-- Start Stored records --
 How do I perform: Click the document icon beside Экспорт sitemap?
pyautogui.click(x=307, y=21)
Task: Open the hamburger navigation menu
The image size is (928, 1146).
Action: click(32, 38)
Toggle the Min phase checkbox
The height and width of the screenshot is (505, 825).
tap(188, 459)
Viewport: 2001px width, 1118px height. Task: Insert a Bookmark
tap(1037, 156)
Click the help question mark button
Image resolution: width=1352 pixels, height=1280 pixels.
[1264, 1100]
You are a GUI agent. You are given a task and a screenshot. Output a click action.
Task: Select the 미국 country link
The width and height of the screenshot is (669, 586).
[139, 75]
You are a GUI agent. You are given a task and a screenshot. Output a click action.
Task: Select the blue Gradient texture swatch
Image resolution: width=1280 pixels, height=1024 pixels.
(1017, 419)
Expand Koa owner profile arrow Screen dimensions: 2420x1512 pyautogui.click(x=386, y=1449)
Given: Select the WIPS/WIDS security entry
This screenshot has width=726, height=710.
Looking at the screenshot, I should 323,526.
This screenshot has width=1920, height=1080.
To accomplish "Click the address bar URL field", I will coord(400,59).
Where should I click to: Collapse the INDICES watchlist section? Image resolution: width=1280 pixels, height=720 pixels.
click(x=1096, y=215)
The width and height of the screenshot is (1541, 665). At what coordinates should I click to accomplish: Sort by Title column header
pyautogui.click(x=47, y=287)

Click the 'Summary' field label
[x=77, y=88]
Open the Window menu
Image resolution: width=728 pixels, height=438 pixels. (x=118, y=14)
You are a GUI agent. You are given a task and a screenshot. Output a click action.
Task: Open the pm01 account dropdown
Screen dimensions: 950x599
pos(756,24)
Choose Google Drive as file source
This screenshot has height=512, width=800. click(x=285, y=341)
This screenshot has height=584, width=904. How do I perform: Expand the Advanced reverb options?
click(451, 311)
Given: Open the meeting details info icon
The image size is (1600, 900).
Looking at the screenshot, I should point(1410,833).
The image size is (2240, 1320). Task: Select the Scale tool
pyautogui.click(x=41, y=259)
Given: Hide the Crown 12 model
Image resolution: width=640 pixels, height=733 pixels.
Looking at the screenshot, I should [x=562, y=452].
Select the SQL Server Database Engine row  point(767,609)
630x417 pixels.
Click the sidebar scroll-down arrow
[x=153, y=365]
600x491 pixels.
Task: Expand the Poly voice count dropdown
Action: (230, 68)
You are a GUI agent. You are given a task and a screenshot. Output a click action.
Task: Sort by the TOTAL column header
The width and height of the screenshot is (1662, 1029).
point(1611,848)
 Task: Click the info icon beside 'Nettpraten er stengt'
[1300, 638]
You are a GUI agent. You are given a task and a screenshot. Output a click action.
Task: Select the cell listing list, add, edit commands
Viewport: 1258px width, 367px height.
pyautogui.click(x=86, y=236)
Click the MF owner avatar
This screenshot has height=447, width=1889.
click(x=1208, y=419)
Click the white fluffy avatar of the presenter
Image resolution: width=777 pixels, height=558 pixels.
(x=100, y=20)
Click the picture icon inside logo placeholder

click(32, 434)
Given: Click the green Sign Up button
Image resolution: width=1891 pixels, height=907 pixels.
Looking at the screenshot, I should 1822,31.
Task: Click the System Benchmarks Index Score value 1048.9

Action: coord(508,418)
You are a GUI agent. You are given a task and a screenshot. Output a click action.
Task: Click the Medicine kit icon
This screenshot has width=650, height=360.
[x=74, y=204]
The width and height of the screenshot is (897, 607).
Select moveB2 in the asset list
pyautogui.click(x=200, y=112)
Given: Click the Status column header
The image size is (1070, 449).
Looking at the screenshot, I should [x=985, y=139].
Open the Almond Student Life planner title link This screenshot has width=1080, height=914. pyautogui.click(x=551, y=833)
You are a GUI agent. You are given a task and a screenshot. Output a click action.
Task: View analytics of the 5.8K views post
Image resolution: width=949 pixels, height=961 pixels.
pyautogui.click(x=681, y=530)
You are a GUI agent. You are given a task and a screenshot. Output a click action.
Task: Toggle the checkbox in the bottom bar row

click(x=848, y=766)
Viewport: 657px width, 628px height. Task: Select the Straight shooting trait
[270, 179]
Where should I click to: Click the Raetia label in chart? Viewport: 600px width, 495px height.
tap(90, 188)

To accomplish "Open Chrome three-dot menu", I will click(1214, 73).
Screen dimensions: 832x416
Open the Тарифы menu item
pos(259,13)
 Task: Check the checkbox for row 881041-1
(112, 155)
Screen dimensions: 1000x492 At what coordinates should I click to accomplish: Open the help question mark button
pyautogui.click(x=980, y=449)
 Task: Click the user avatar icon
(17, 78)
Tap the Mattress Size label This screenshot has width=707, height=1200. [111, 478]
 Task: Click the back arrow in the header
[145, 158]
-- End Stored records --
_Exercise requirements_:
Count the lines of the listing above that contain the string "what", treating uppercase and lowercase as different, and reply with the number alone.

_Solution for this problem_:
2